Inspiration

As developers, we often inherit or contribute to large codebases with little to no context. Understanding the structure, dependencies, and relationships between files can be daunting, especially in open-source or legacy repositories. Source Code Atlas was born out of this pain point—to create a powerful, visual tool that makes it easy to understand any GitHub repository at a glance, accelerating onboarding, code review, and architectural analysis.

What it does

Source Code Atlas is a web application that visualizes GitHub repositories. It provides:

An interactive map of the file structure

Dependency graphs showing relationships between files/components

Code previews with syntax highlighting

Export options (PNG, PDF, Markdown, Mermaid)

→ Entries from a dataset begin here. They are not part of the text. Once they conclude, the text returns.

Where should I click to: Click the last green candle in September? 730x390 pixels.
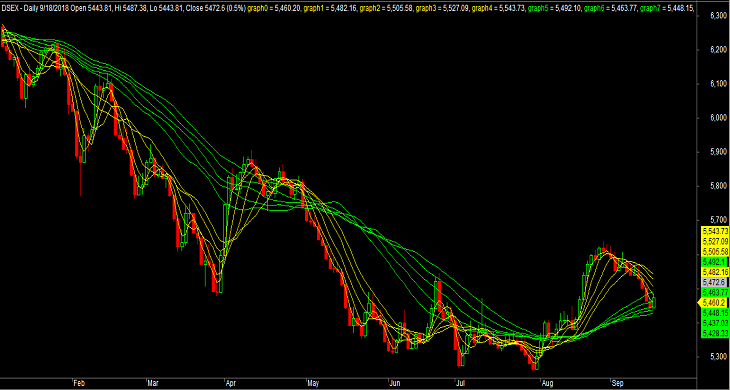click(x=655, y=302)
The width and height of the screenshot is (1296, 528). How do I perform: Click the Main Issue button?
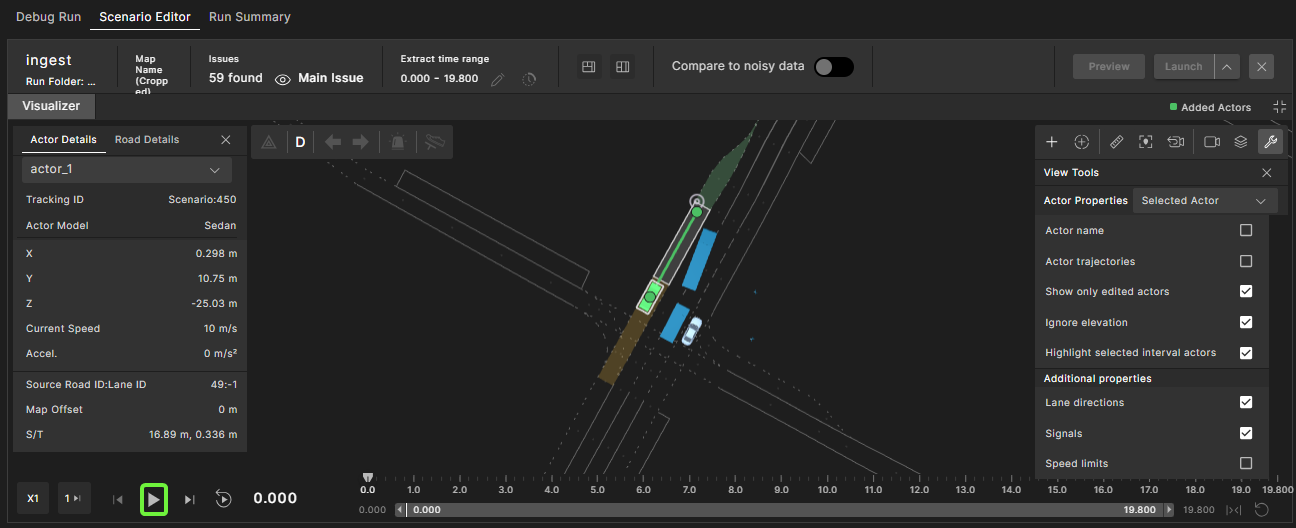[x=320, y=78]
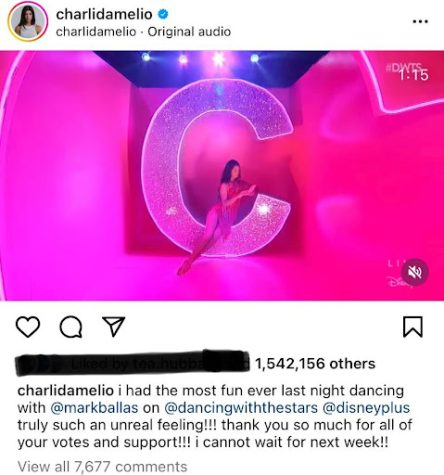Open the @disneyplus mention
444x475 pixels.
(x=366, y=408)
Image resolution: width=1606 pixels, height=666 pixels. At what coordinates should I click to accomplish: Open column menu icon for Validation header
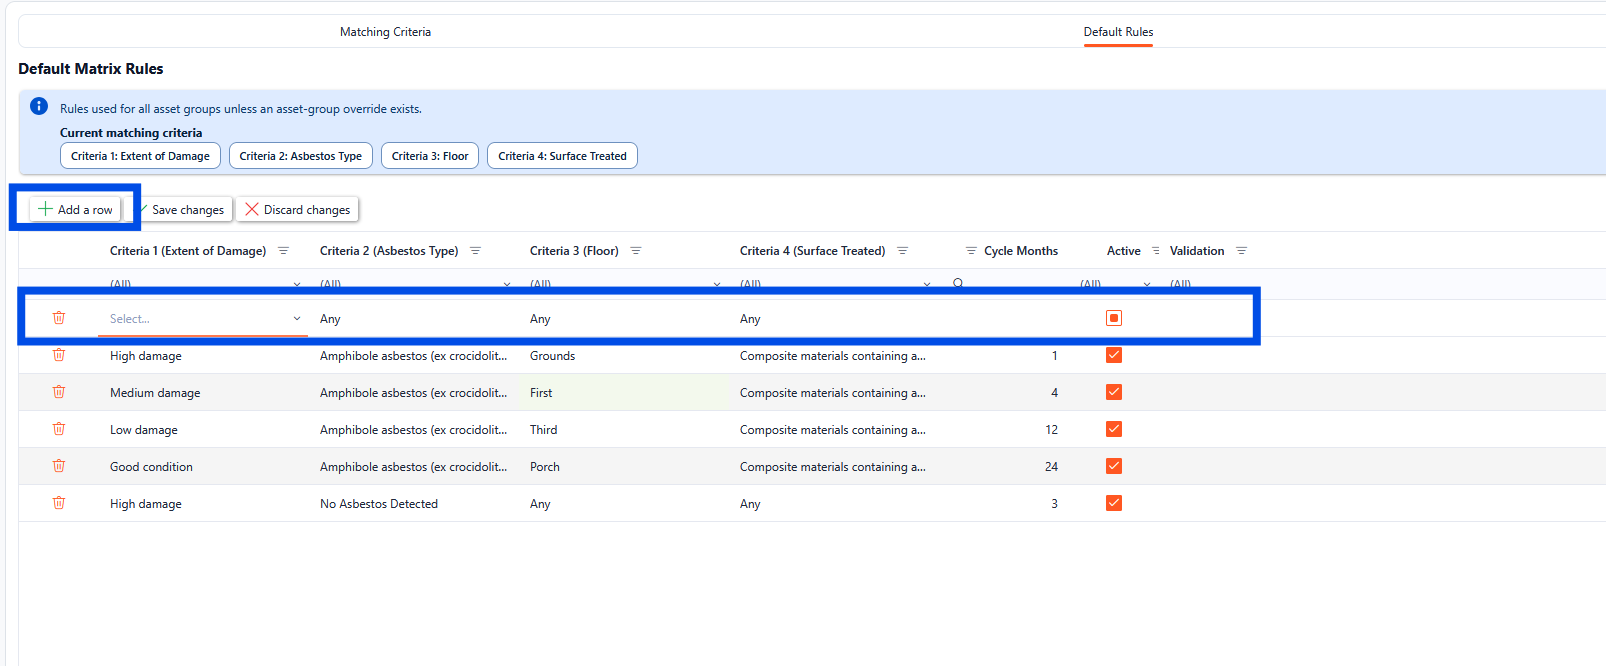1241,251
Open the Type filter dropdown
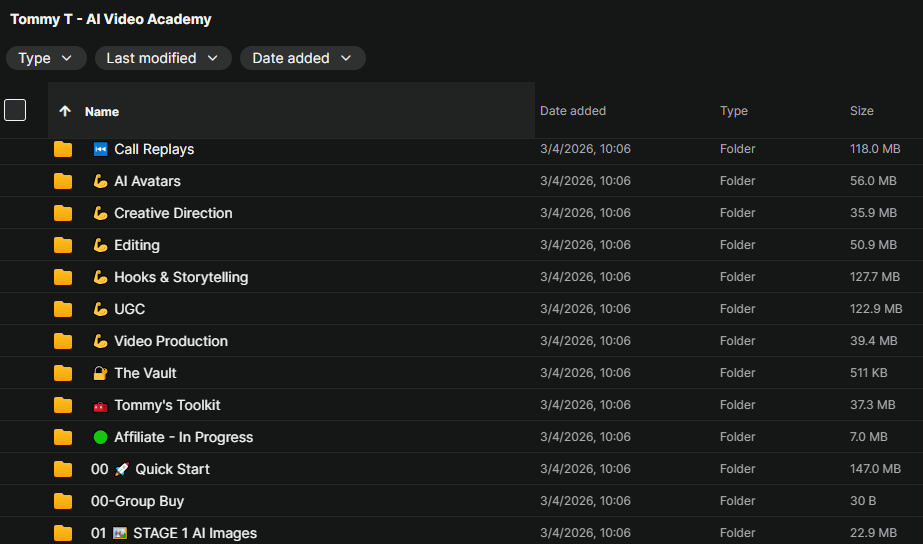The image size is (923, 544). coord(46,58)
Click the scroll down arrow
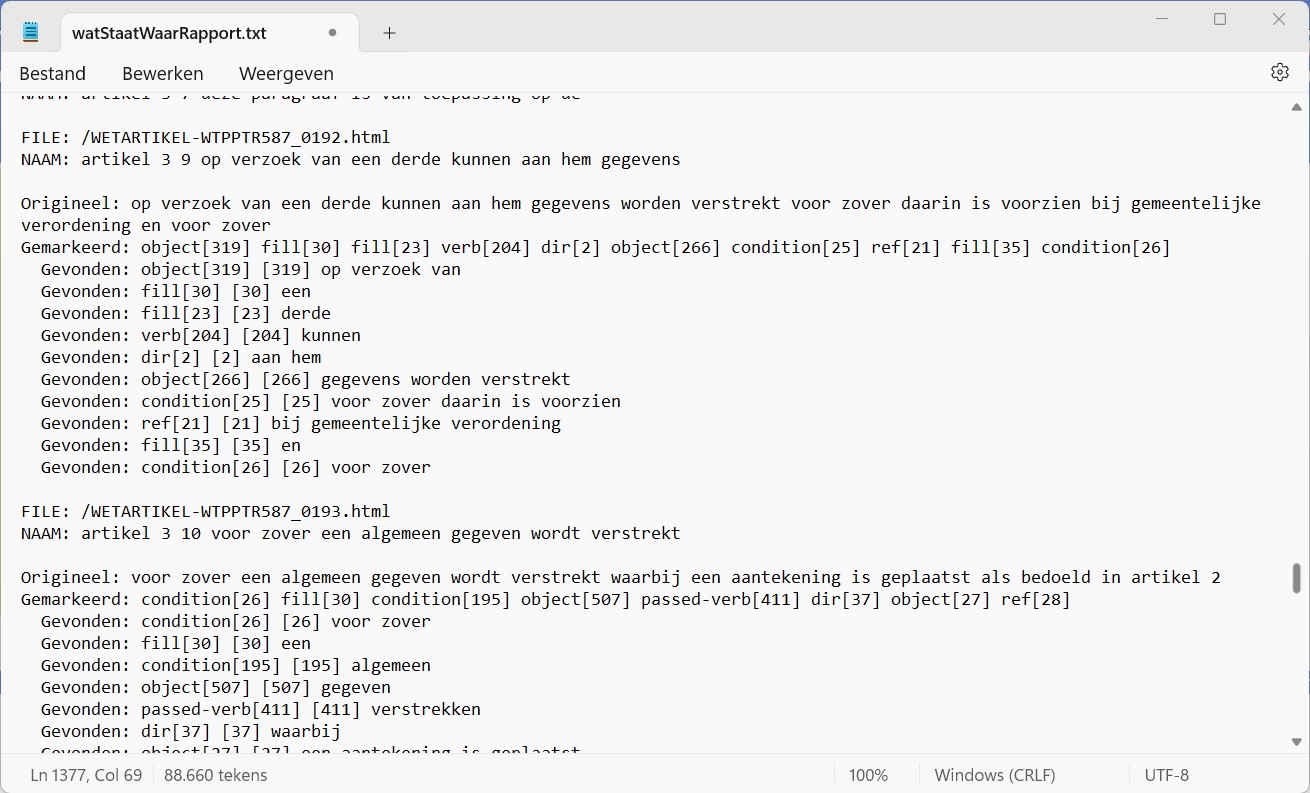Viewport: 1310px width, 793px height. click(x=1297, y=741)
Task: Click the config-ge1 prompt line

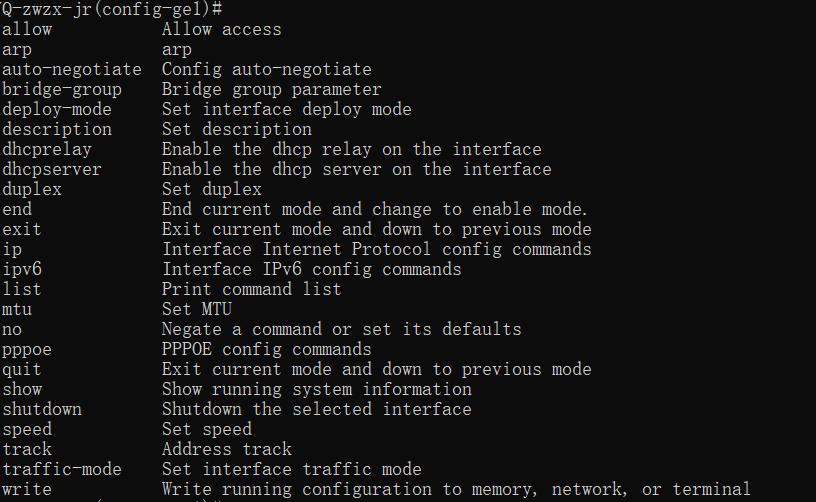Action: pyautogui.click(x=111, y=9)
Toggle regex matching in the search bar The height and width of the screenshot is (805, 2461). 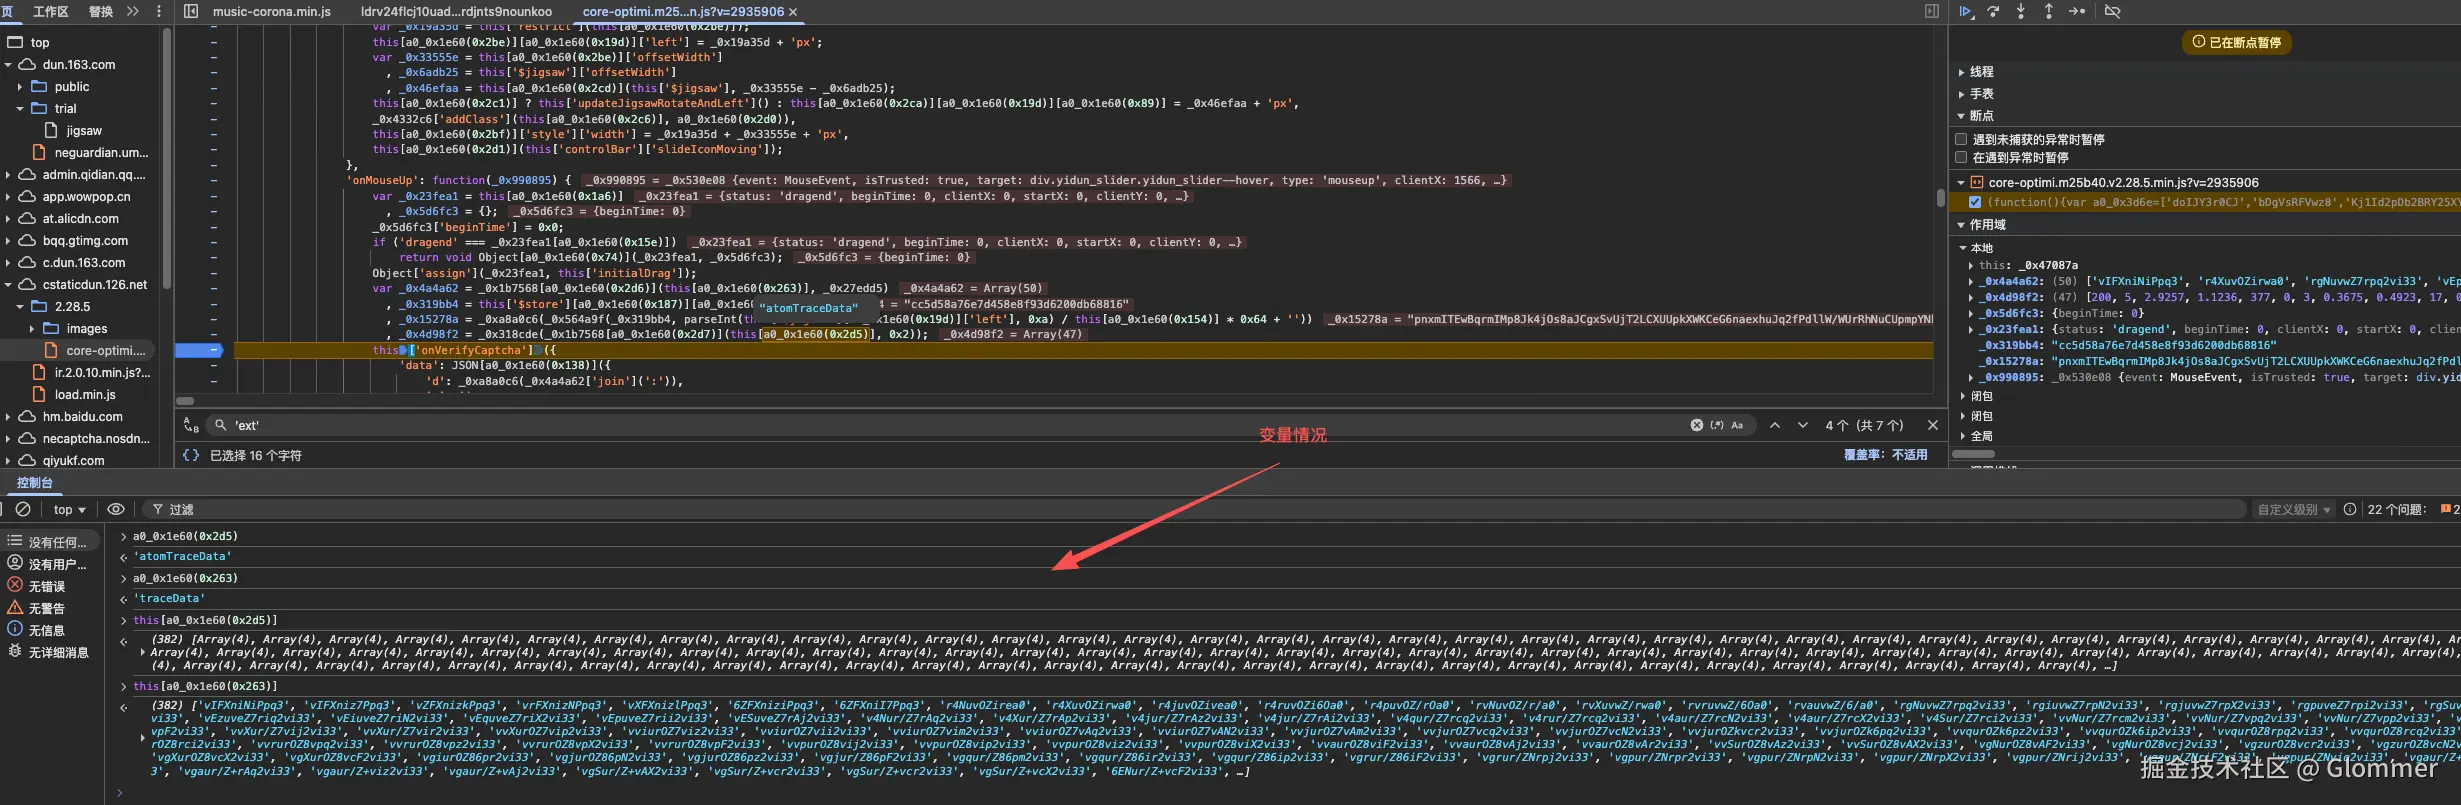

An intuitive UI with responsive design for browsing and analyzing repositories

With just a repository URL, users can explore and export detailed visuals of how a codebase is organized and how its files interact.

How I built it

The app is built using:

React 18 + TypeScript for the frontend framework

Vite for lightning-fast builds

Tailwind CSS and shadcn/ui for responsive, modern UI

React Flow for rendering file structure and dependency graphs

html2canvas and jsPDF for export features

GitHub REST API for fetching repository data

Native Fetch API, React Router DOM, and custom hooks for seamless data flow and navigation

Visualization states, interactions like zoom/pan/select, and real-time UI updates are handled using React hooks and dynamic canvas rendering.

Challenges I ran into

GitHub API rate limits required efficient caching and optional token support

Visualizing large repositories posed performance issues; solved with lazy loading and optimized rendering

Parsing dependencies accurately across diverse file types required building custom logic

Exporting visuals while preserving resolution and interactivity was tricky with HTML-based rendering

Accomplishments that I am proud of

Built a smooth and responsive UX that works well across devices

Implemented multi-format exports, including Markdown + Mermaid—a developer favorite!

Managed to represent complex file and dependency graphs in a digestible, intuitive format

Designed a fully client-side experience with zero sensitive data storage for maximum privacy

What I learned

Advanced usage of React Flow for dynamic visualization

GitHub API intricacies and how to work within its constraints

Best practices for creating developer tools with clear UX and meaningful insights

Techniques for exporting web content to different formats effectively

Importance of modular design and performance optimization in frontend-heavy applications

What's next for Source Code Atlas

Private repository support via OAuth/token integration

Custom visualization layouts (e.g., by module, by size, or by complexity)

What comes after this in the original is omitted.